Time to celebrate! When we had finalised our round, we were pleased that the process clearly demonstrated to our investors:

  • the suitability of documents available on our platform
  • the functions of our platform as a data room for our investors, template creation source for all necessary documents, collaboration tool (both internal and external comments), e-signing software and contract management system with storage, reminders and task delegations.

Key tips at this stage: 

  • Do not forget the post-completion tasks. It is easy to get caught up in the moment celebrating and forget about admin and paperwork. However, investors will be keen to ensure that their investments have been properly documented and reflected in the company’s records. Make sure these are done as soon as possible.

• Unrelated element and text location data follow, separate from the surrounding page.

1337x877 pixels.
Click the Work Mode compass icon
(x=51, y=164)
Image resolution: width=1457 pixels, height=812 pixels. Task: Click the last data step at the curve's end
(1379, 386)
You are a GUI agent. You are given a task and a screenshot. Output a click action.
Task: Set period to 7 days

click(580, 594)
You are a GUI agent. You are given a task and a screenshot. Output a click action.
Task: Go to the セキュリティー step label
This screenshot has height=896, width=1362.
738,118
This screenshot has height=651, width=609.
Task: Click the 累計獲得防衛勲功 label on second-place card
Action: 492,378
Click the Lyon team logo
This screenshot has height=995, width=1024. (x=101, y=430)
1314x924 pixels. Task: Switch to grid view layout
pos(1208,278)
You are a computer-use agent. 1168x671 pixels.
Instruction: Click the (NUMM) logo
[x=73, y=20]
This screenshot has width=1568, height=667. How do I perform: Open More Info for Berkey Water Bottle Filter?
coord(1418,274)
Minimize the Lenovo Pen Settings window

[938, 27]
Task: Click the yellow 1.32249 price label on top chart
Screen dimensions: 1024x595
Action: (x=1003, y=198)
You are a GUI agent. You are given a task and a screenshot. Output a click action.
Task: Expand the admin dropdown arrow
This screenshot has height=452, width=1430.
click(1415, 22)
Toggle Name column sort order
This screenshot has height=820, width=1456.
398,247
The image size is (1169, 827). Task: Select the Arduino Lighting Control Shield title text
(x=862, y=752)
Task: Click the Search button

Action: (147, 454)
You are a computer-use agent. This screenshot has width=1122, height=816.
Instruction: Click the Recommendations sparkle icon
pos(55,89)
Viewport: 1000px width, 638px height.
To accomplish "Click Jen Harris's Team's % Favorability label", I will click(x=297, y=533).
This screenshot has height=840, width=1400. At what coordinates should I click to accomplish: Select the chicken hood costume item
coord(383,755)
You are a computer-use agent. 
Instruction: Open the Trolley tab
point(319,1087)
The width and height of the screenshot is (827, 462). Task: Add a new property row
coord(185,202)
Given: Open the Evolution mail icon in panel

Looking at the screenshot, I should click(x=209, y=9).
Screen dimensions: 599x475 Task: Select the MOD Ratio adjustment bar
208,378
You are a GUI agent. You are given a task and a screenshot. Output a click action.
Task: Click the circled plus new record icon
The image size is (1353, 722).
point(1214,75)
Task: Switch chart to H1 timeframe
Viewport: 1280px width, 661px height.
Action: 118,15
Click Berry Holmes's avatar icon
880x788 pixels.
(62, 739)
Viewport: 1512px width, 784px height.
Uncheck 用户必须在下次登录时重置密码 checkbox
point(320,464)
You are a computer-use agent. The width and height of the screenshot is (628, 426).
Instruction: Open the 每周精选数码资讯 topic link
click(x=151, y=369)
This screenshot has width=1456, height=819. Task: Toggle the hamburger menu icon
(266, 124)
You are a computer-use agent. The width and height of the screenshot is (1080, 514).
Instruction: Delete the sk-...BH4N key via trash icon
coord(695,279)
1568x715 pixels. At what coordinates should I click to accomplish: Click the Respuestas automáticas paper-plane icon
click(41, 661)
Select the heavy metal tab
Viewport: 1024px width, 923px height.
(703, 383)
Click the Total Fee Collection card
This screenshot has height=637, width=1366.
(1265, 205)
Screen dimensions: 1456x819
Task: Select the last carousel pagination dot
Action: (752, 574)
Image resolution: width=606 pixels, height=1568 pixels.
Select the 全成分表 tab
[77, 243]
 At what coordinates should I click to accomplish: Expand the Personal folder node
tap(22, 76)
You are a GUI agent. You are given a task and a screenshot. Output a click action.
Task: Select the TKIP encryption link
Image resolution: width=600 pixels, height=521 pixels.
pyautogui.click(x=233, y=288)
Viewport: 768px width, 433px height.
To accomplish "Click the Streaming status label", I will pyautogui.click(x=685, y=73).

  • Maintain communication with your investors. The relationship you have built with your investors does not end once the round is over. It should be the beginning of a (hopefully) long and fruitful partnership. You should leverage their expertise, connections and help whenever possible to facilitate your growth.

Key takeaways

The fastest way to fundraise is…

  • Understand the fundraising process to maintain control, speed and urgency every step from coffee to money in the bank.
  • Be very well prepared to “sell” the company and your vision (from story, to metrics, to legal documentation)
  • Leave nothing to chance. Failure is not an option so make sure you have a plan A, B and C. And if you think you need 5 meetings, book 25.